Richard Sorensen shows off some of his wine for sale at The Wine Seller in Port Townsend. Joe Smillie/Peninsula Daily News

Richard Sorensen shows off some of his wine for sale at The Wine Seller in Port Townsend. Joe Smillie/Peninsula Daily News

Peninsula winemaker putting a cork in career

PORT TOWNSEND –– Having aged to perfection, one of the North Olympic Peninsula’s original winemakers has decided to stick a cork in his career.

“At some point, it doesn’t get any better,” said Richard Sorensen, who has been bottling his own wine under the Sorensen Cellars label for the past 15 years.

Now 68, Sorensen is retiring from the grape game, having closed the doors on his Port Townsend winery and selling equipment to other area winemakers.

Though he said he loved picking grapes, crushing them and creating his own special style of wine, Sorensen admitted the business had its drawbacks.

“I guess it’s been fun. If washing and scrubbing and cleaning equipment is fun for you,” Sorensen said.

The Olympic Peninsula Enological Society celebrated Sorensen’s retirement with a dinner and wine tasting Sunday in the Gardiner Community Center, 980 Old Gardiner Road.

Food was provided by Cafe Bon Appetit of Fort Worden State Park.

Sorensen uncorked several bottles from his cellar, including a merlot from his rookie batch.

“I just opened a 1998 to see how it was holding up, and it was terrific,” he said. “There’s still a lot of life left in those bottles.”

Sorensen began making wine at his Port Townsend facility 1998, when the state’s wine industry was in its infancy.

His liquor bond, a certificate issued winemakers, was No. 135. Today, there are more than 740 wineries that hold bonds through the state Liquor Control Board.

“That was pretty early.
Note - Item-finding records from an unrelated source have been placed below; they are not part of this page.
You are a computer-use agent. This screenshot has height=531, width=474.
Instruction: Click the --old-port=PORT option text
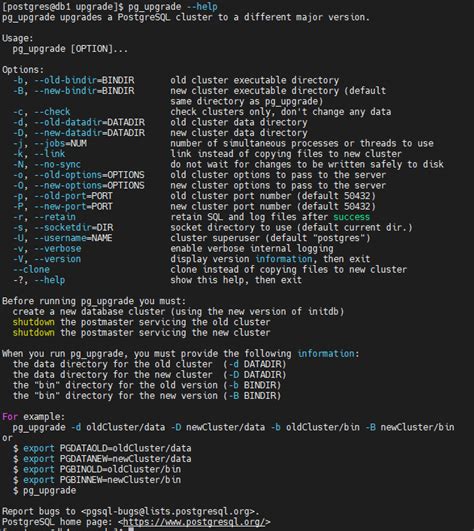click(73, 196)
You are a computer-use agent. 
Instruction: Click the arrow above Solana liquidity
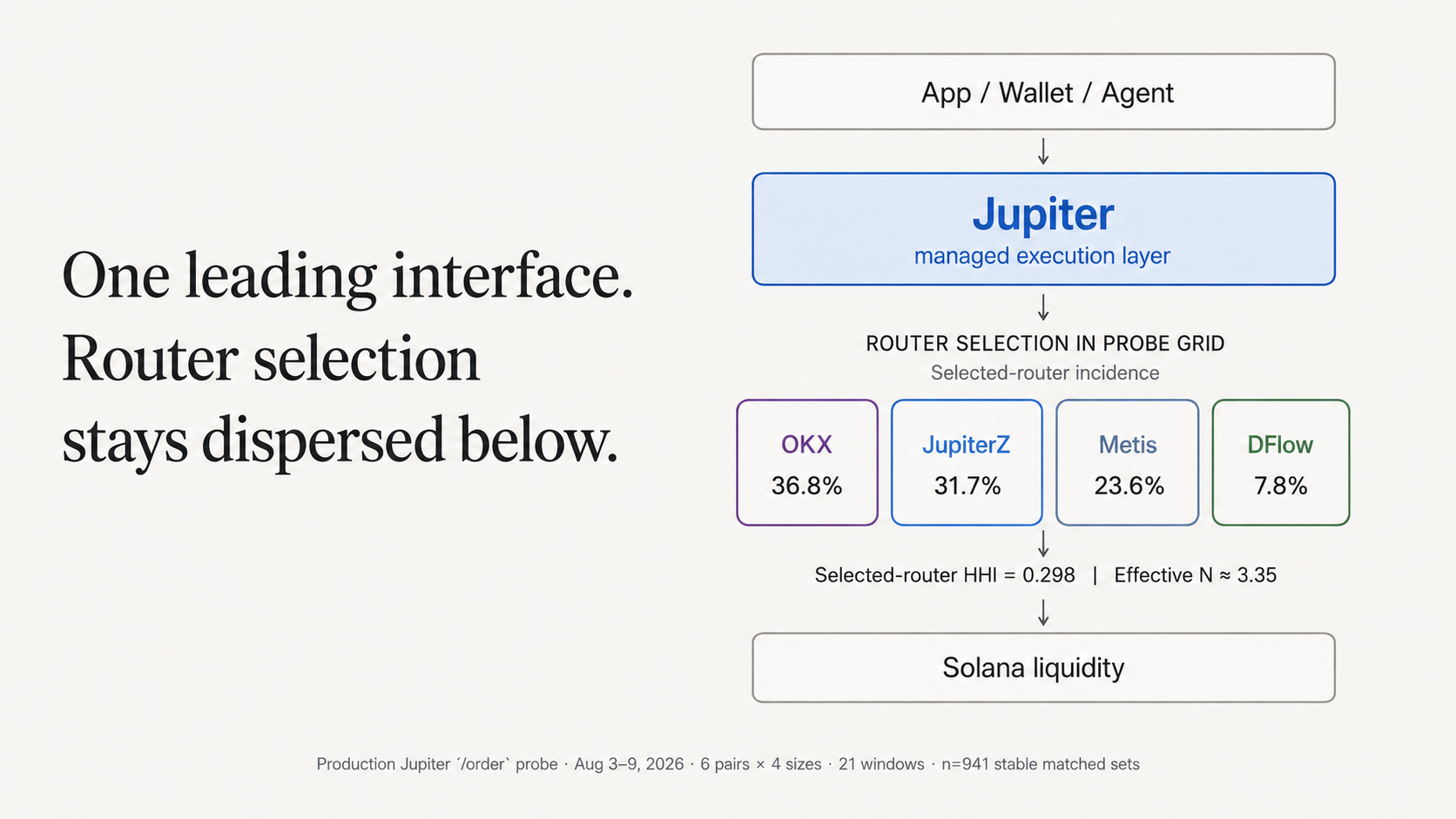coord(1043,613)
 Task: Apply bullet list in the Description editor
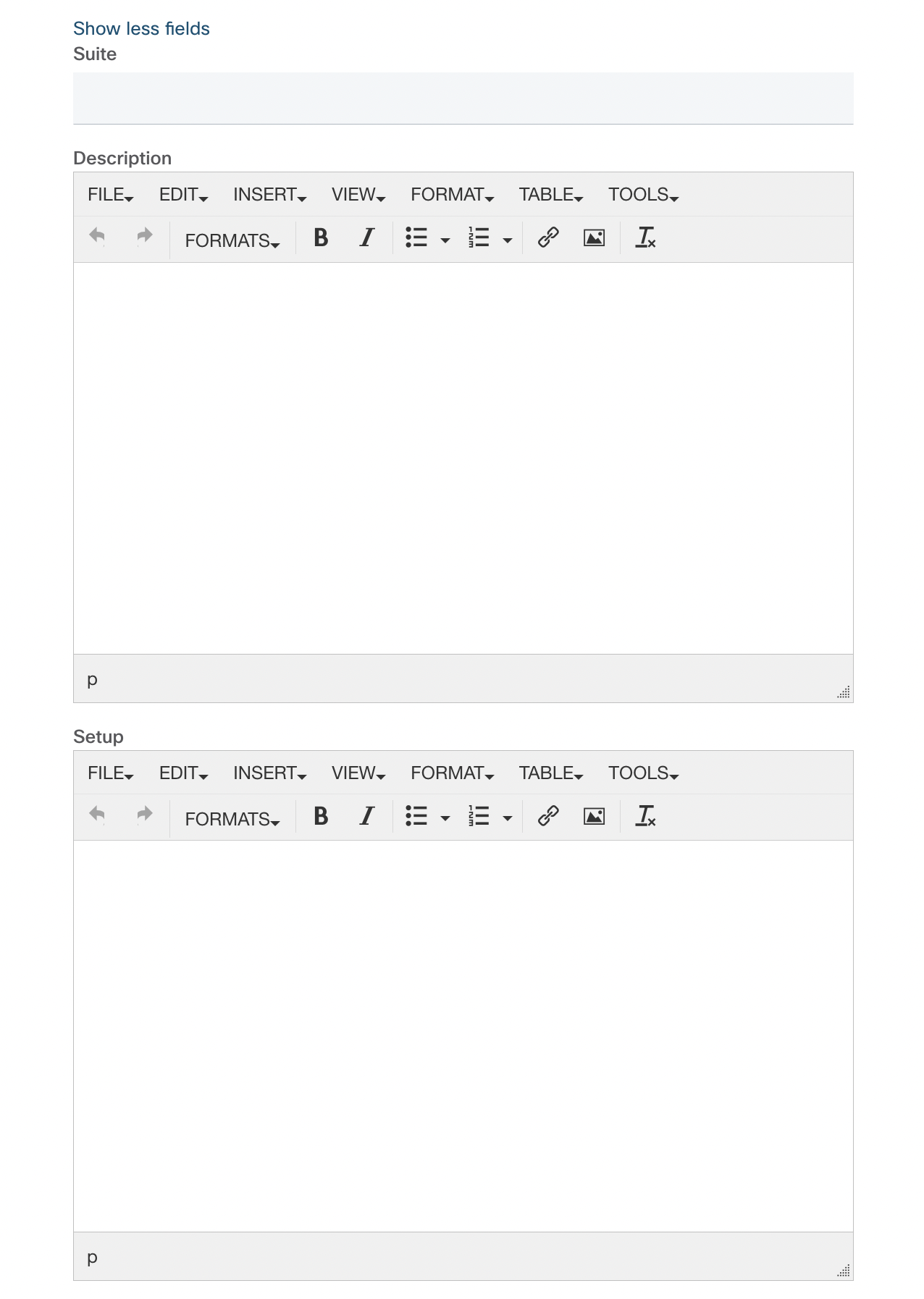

A lot of the farmers were still learning how to grow wine grapes,” he said.

Sorensen got his grapes from vineyards in central and eastern Washington, now acclaimed around the world for their production.

His first vintage came from grapes grown by Andrew Will’s Ciel du Cheval vineyard on the Red Mountain appellation outside Benton City.
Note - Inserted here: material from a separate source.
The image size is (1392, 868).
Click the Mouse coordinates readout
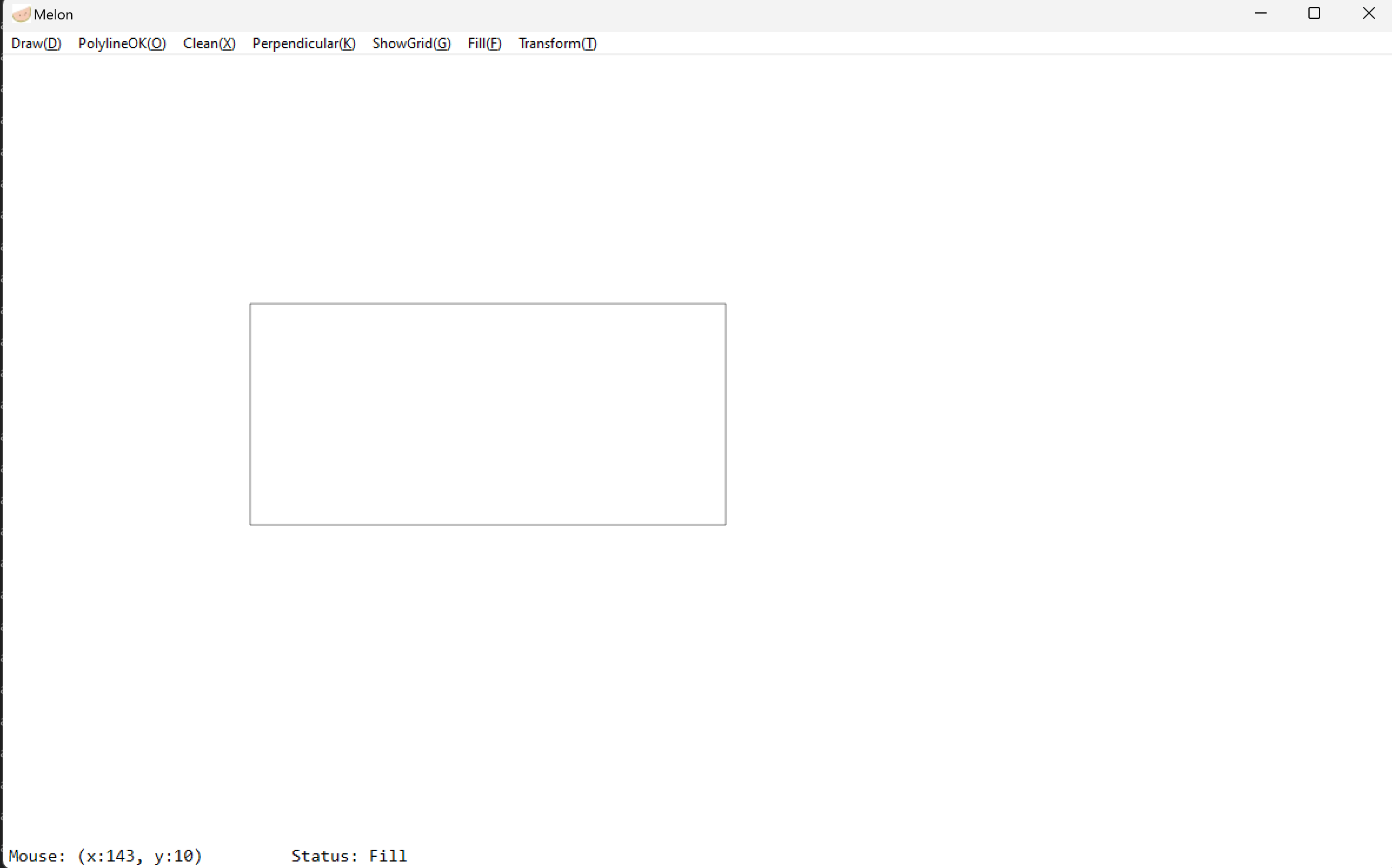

In those days, growers focused their growing efforts on quantity, trying to produce as grapes as possible.

With feedback from winemakers like Sorensen, though, they realized that quality would be more important, and began to prune their vines to give the grapes room to properly mature and ripen.
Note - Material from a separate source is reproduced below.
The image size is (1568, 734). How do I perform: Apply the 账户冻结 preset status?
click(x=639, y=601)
Along with the now nine other Peninsula wineries, Sorensen Cellars helped establish a loop for wine lovers to hit on the peninsula.

“It’s a really great, a really friendly network,” Sorensen said. “I know it really helped to have those other wineries in the area.”

“People won’t come up just to go to one winery, but will if they can make a day, or a weekend out of going from winery to winery, tasting at each one.”

Sorensen’s wines have been carried at several restaurants and grocery stores on the Peninsula and in the metro Seattle area.

He still has cases of his last batches in a storage facility south of Port Townsend, and he still supplies restaurants and grocery stores through his distributor.

“It’s been more fun than I really imagined, in all honesty,” he said.